Reaching the ridge between the two canyons was a victory for the class, and the thrill of achievement combined with the view made the moment memorable for Melissa:
After a few scrapes, we finally made it over the saddle. How beautiful! I just imagined being a pioneer, being the first to mount this peak and see the washes twist in and out of the raised plateaus and spires. I obviously wasn’t the only one to think it because shortly a chorus of “Come, Come Ye Saints” had arisen. We all sat in a group, bonded by the words, captivated by the vision before us.

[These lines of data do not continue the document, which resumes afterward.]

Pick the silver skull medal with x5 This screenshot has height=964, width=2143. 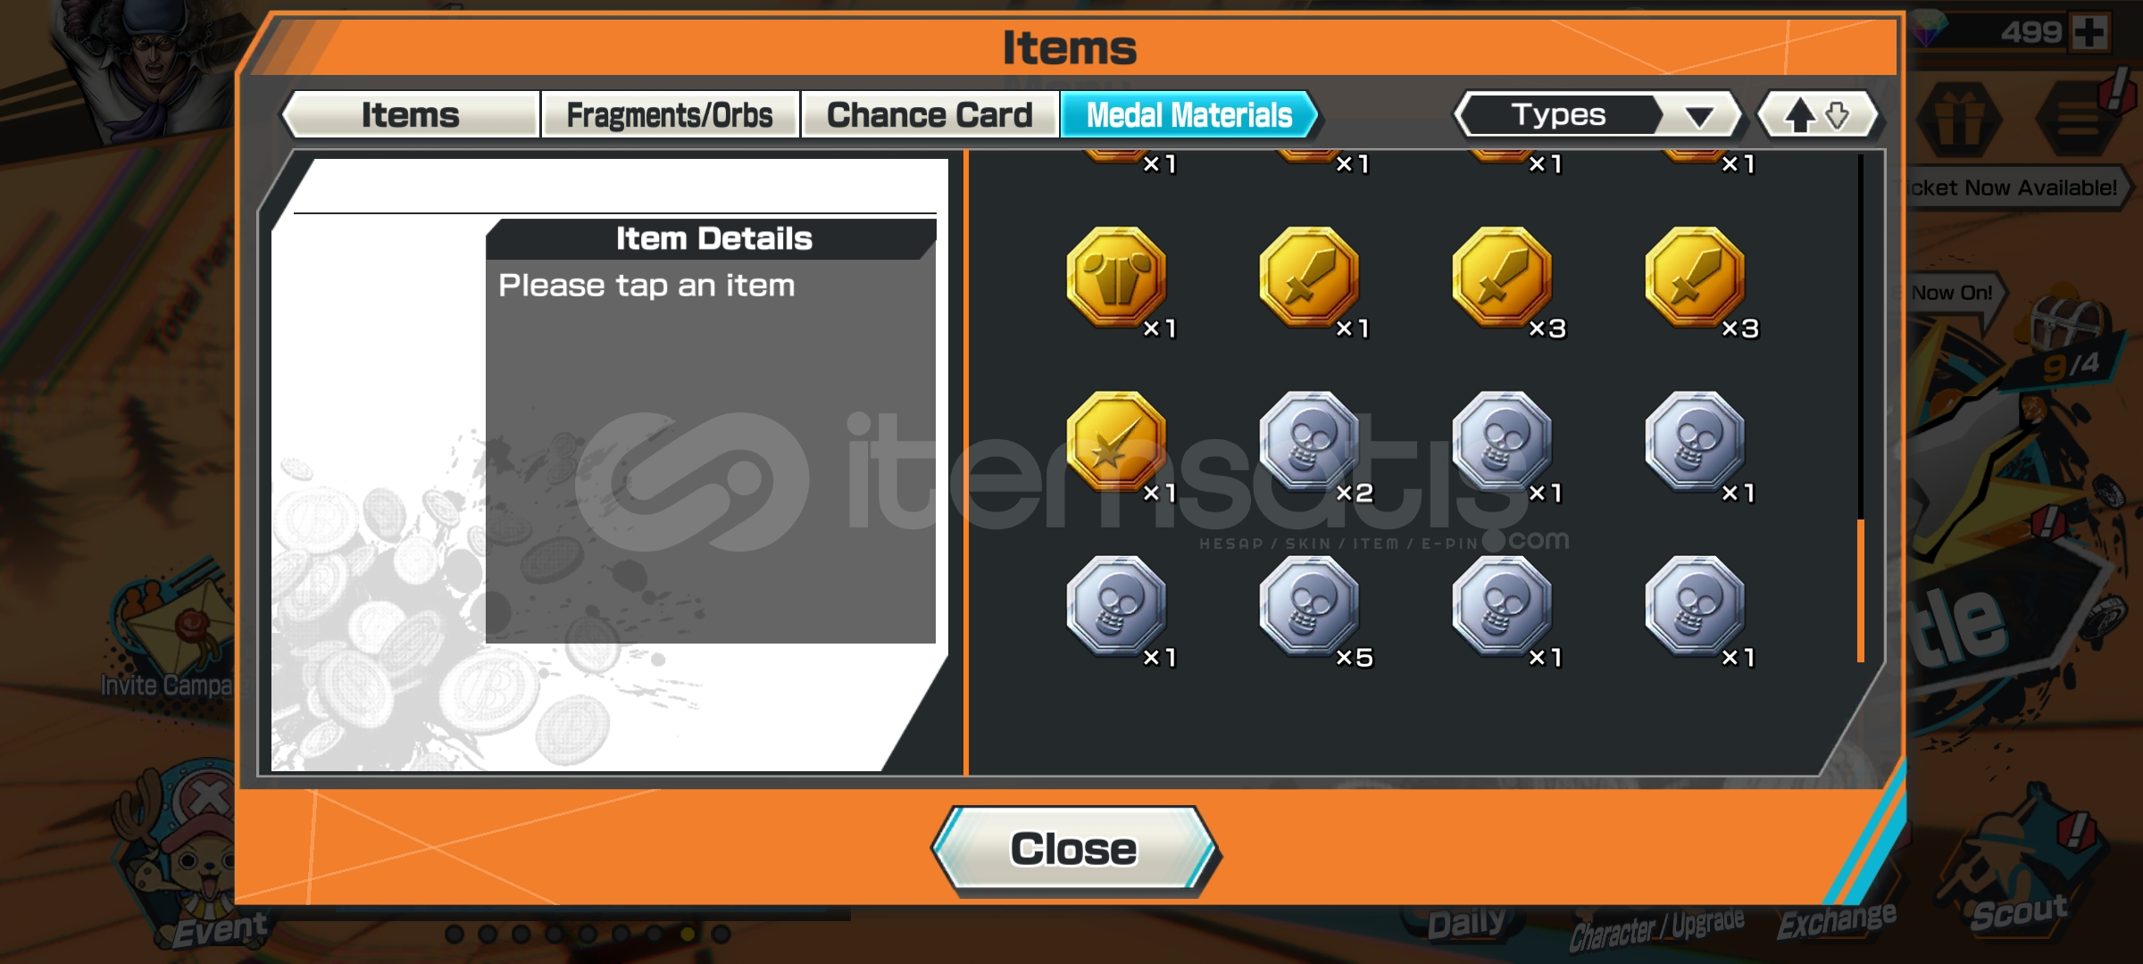(1309, 607)
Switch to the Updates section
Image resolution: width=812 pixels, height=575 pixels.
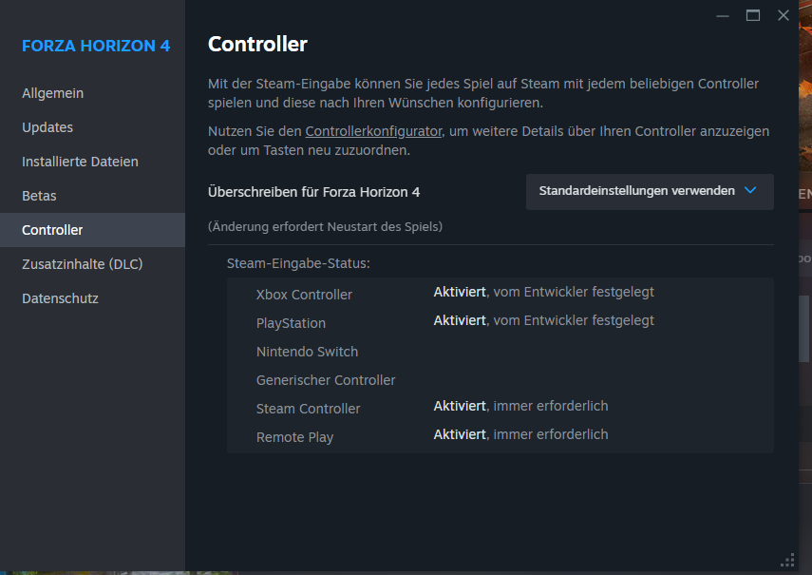(x=47, y=127)
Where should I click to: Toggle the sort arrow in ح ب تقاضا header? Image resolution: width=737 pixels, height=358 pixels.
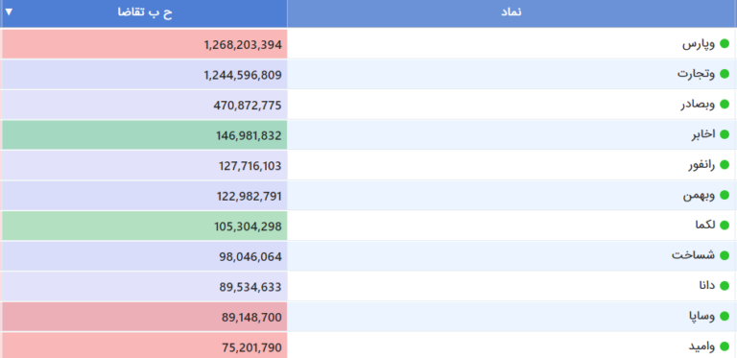9,12
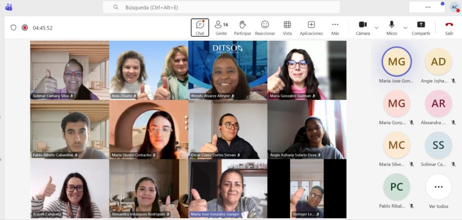Click the Búsqueda search field

pos(221,7)
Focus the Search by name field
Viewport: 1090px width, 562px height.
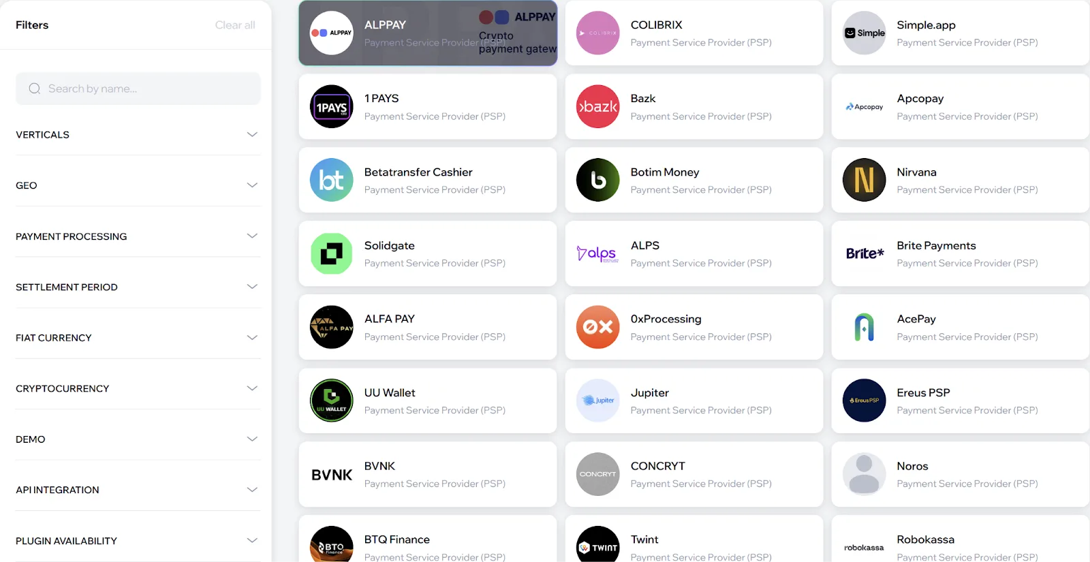138,89
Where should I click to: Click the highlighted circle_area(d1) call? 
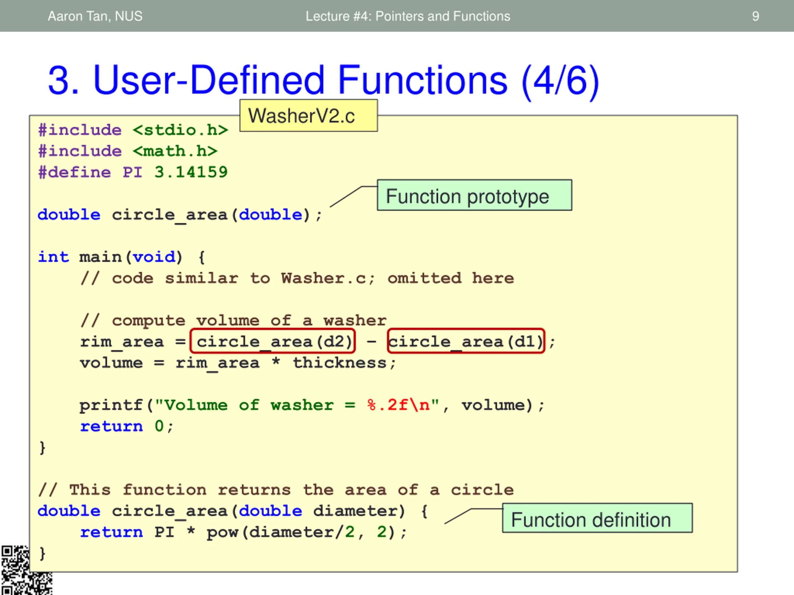tap(466, 341)

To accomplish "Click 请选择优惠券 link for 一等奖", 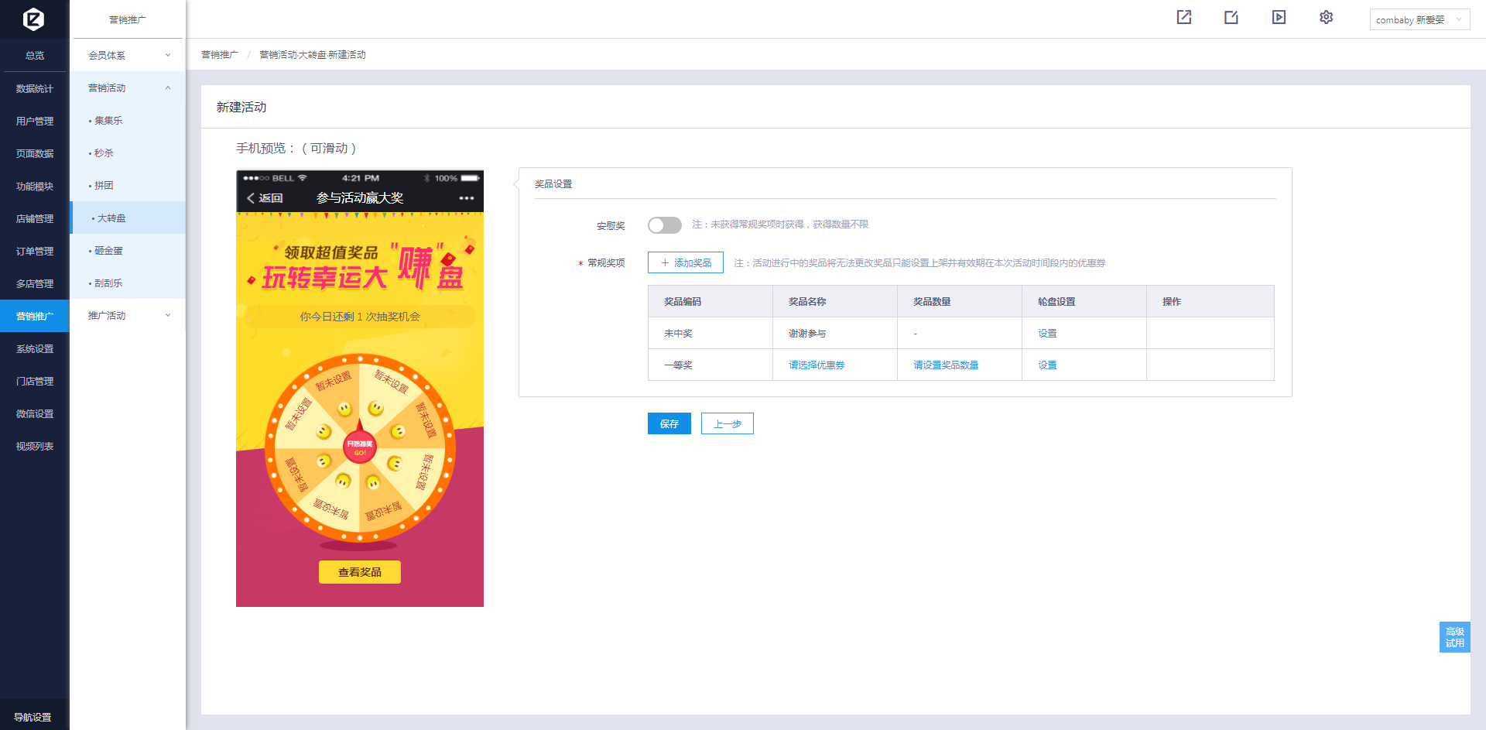I will point(817,365).
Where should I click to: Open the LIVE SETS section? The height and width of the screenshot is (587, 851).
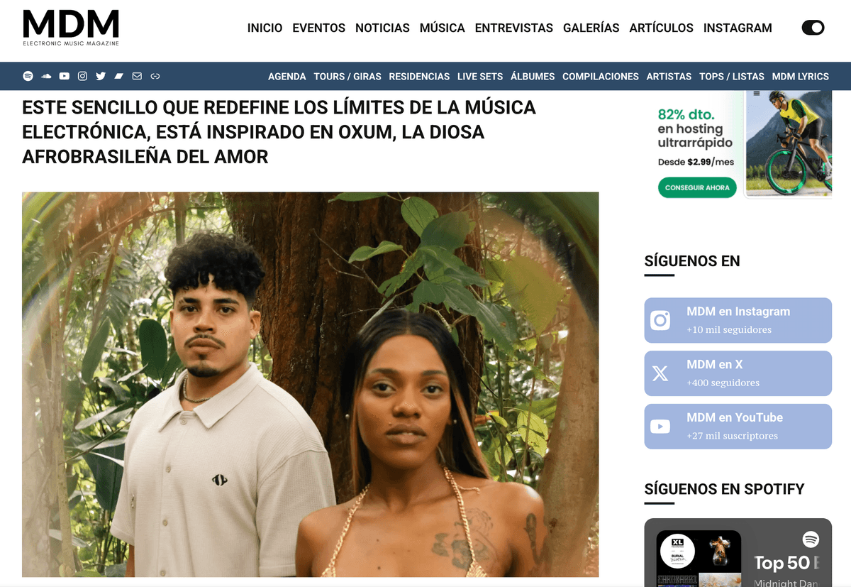[x=480, y=76]
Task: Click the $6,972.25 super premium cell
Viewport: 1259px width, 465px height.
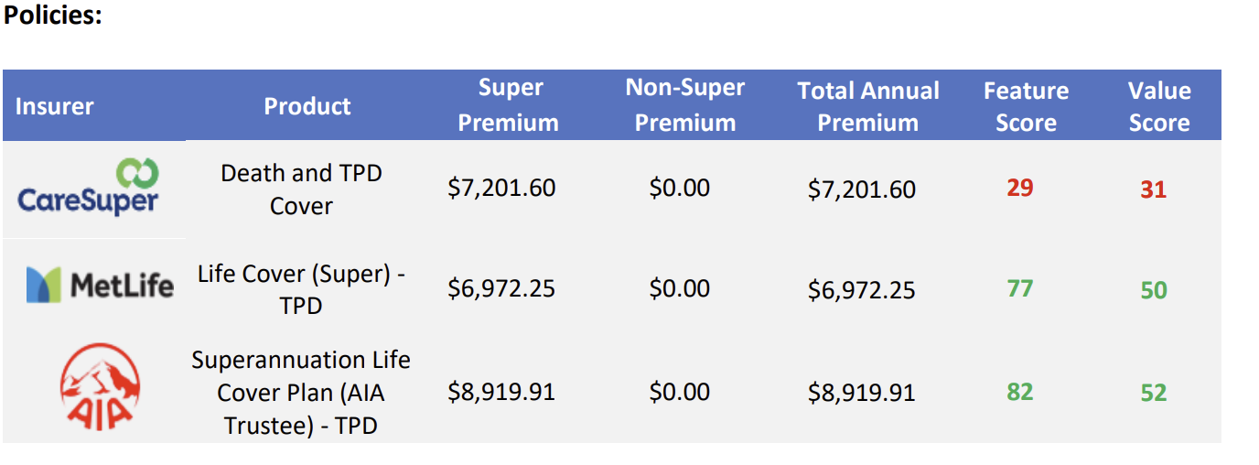Action: pos(501,288)
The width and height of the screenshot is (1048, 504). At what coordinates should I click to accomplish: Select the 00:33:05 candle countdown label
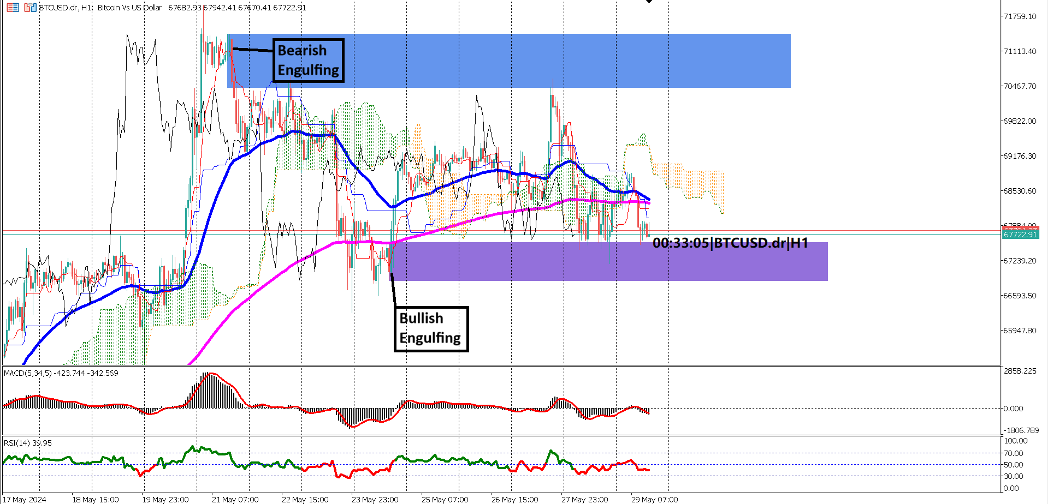pos(730,243)
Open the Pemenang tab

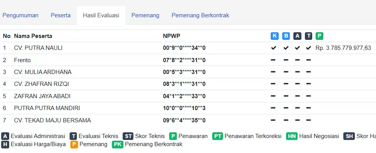(x=145, y=15)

The hike out was as strenuous as the hike in, and the experience took its toll on the students. After it was all over, Lane Anderson reflected on her weekend:
I get away for a weekend so that I can walk through five miles of cactus and sand—sand that is until I have to walk barefoot through a creekbed that is the pleasant temperature of glacial runoff, then of course the creekbed is covered with sharp rocks. I sleep on a quarter-inch-thick strip of plastic that has all the warmth and comfort of, well, a quarter-inch-thick strip of plastic. I live off Triscuits and rubbery cheese and wait for table scraps from Melba [who packed in vegetables and meat to make stir-fry]. I hike—make that scale—a ridge wearing a pack that is roughly half my body weight and reduces my movability to where if I really strain, I can lean over and see my feet. I am then rewarded by a five-mile wash that has all the tumbleweed and rock-wall splendor that I enjoyed the mile before, the mile before, and the mile before. This is what I do in my leisure time? I’m gonna wear out if I don’t get back to work.
The next week we returned to campus, sore but rejuvenated. The students talked excitedly about their trip; the essays they wrote brimmed with this excitement. Even our text, a collection of natural-history essays, was interpreted with new understanding of the importance of the earth. We were all stretched in body, mind, and spirit.
Through their meditations in the mountains for Wilderness Writing, students begin to see the natural world differently, but more important they learn to see themselves differently. The act of writing helps them translate physical challenges into emotional and spiritual growth. Mal Richardson, a humanities major, had just come to Utah from sea level when we ascended Mt. Nebo. Through writing in his journal, Mal felt the arduous climb and euphoria twice—once as raw experience and once in the larger narrative of his life:
After two hours of hard hiking I came to the last ascent leading to the peak. My lungs burned and my nostrils flared and froze at the bite of the cold air. . . . I nearly wished death upon my pitiful body; it had given up. The beauty and serenity of the green forest filled with soaring pines lost its magic as I trudged forward and upward gasping for air. I guess it was my pride that kept me going. I reached the summit. It was covered in white clouds; I was within the clouds and all alone. No—not completely alone. There was a single songbird that sang clear and sublime. Maybe I had died and this was heaven. I prayed on top of that mountain and thanked God for the beauty and the pain. I now think back to those trips with Dad to Yosemite. I miss them. I believe I will take my boys on backpacking trips to Yosemite—or maybe even Nebo.